Intracerebroventricular (icv) infusion of interleukin-1ß (IL-1ß) significantly lowers plasma LH levels in castrated male rats, and interferes with LHRH release into the median eminence of proestrus female rats. We have investigated the potential role of arachidonic acid metabolites in mediating these inhibitory effects, by administering indomethacin (INDO, a cyclooxygenase inhibitor) or nor- dihydroguaiaretic acid (NDGA, a lipoxygenase inhibitor) 15 min prior to injection of the cytokine. While not measurably altering basal LH or LHRH secretion in castrated or proestrus rats, respectively, INDO completely reversed the action of IL-1ß on the secretion of these 2 hormones. In contrast, NDGA did not alter IL-1-induced decreases in LH release. The peripheral administration of endotoxin (LPS) also interferes with LH release. Because the iv injection of IL-1 does not alter LH secretion, this effect is believed to be at least in part mediated by increased synthesis of cytokines within the CNS. We observed that in contrast to results obtained in rats injected with IL-1 icv, INDO did not reverse the inhibitory action of LPS. Our results thus suggest either that central IL-1 is not the primary modulator of LPS-induced decrease in LH values, or that pathways other than those involving arachidonic acid are important.
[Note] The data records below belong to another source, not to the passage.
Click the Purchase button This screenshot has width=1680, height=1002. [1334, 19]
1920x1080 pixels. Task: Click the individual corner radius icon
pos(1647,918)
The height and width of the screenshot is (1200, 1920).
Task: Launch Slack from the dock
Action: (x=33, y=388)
In conclusion, we have shown that: 1) the ability of IL-1ß to decrease the activity of the HPG axis is dependent on arachidonic acid metabolites (in particular those formed through the eicosanoid cyclooxygenase route); 2) under circumstances of increased IL-1ß levels within the CNS, prostaglandins exert an overall inhibitory effect on the hypothalamic LHRH secretion and plasma LH levels in rats.